With the second wave of the deathly coronavirus, the economy should expect a second hit on its growth. The central bank has started and will continue to focus on its quantitative easing (QE) program; the purchase of at least five to ten-year bonds worth $4 billion weekly. These bonds are expected to increase the purchasing power of the citizens, reduce indebtedness, and give a stimulus to the presently slow economy.

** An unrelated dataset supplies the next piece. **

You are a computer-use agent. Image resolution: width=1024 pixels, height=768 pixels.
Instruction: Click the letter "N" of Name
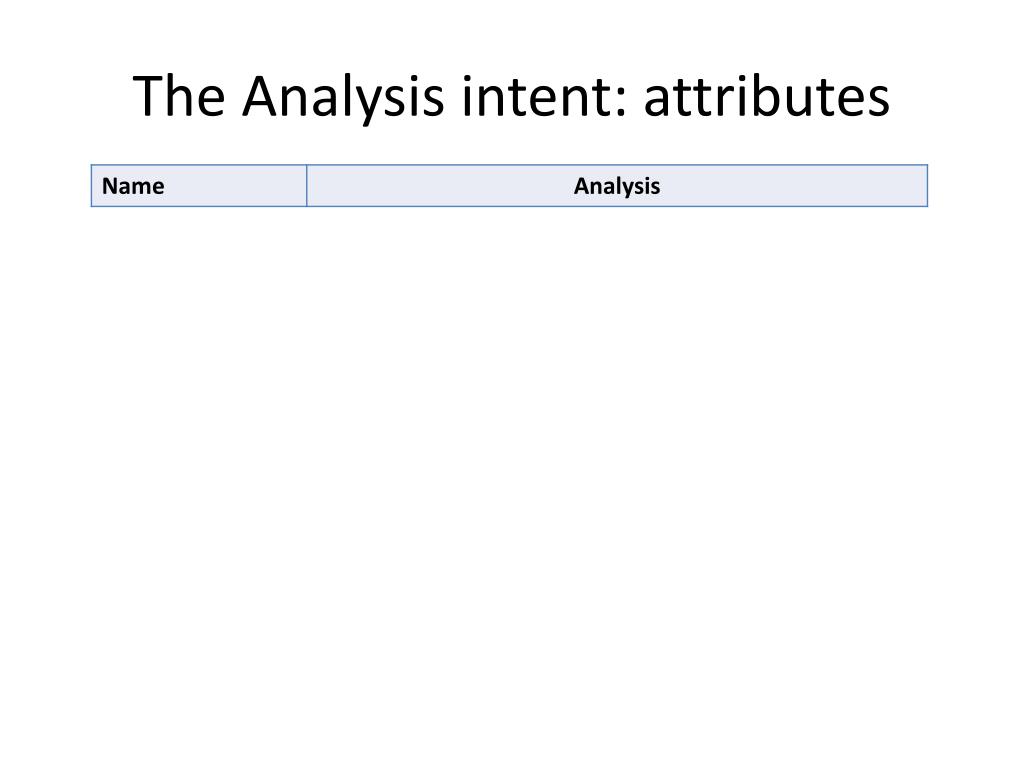(x=109, y=186)
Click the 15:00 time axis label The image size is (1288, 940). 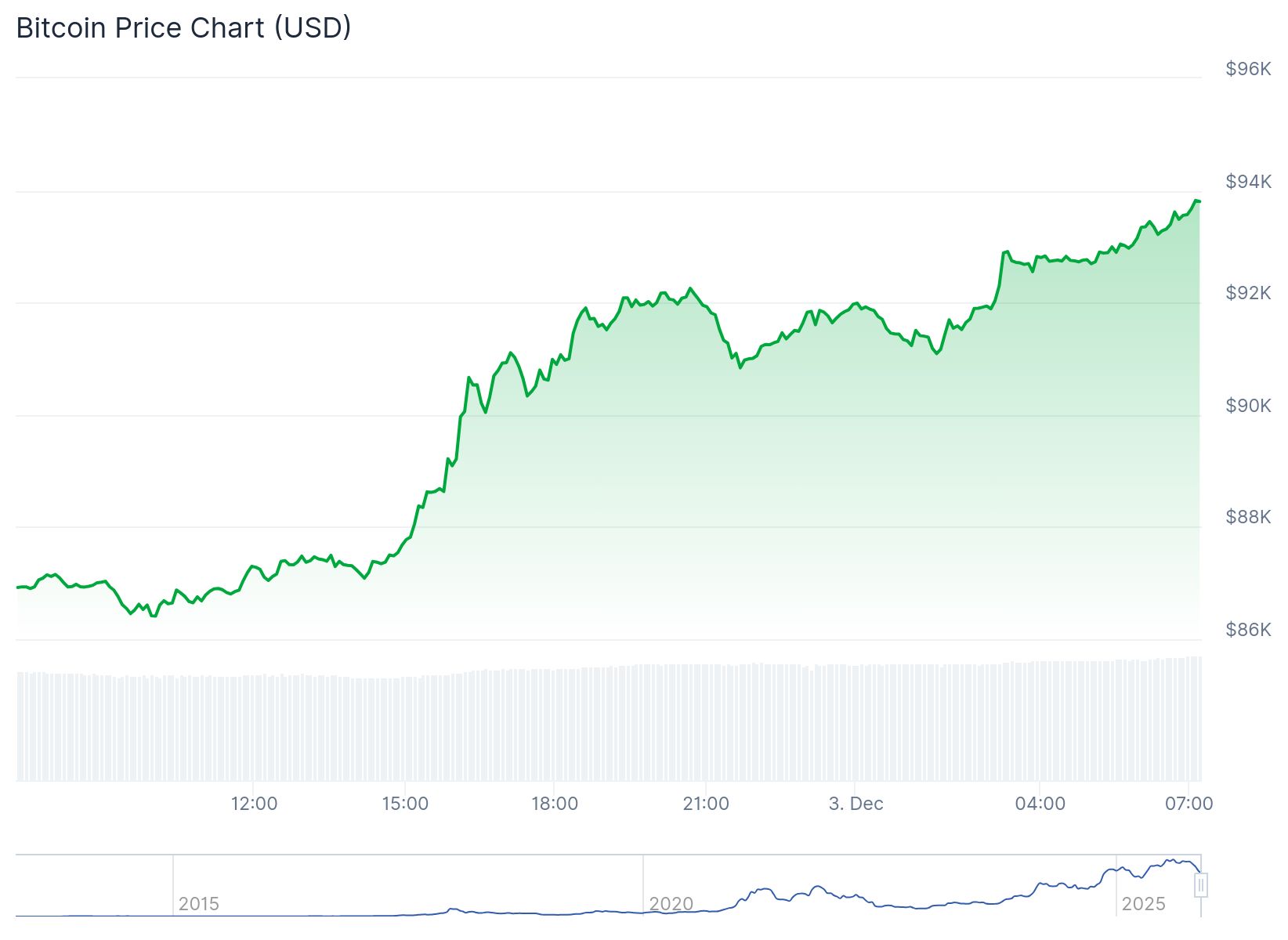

While the country now is facing a recession, the Bank of Canada will continue to provide support to private financial institutions in 2021 and 2022. Along with the overall economic outlook, the BoC will reassess its mortgage interest rate towards the end of January 2021. Governor Tiff Macklem has assured prospective homebuyers that the central bank will maintain the record low rates until the economic recovery is underway. Through this reassurance, a decent amount of asset purchase is expected in early 2021.

A more positive note

On a more positive side, it is expected that the economy will bounce back to normal (a U-shaped growth curve) once the pandemic takes a backseat and the vaccines have been widely distributed. The economy drastically slowed in March 2020, but the third quarter did show some positive signs. The vaccine distribution may be seen as the potential end of COVID-19 and may no longer be seen as a direct threat, according to some economists. With this recovery, the BoC might also slow its bond purchase.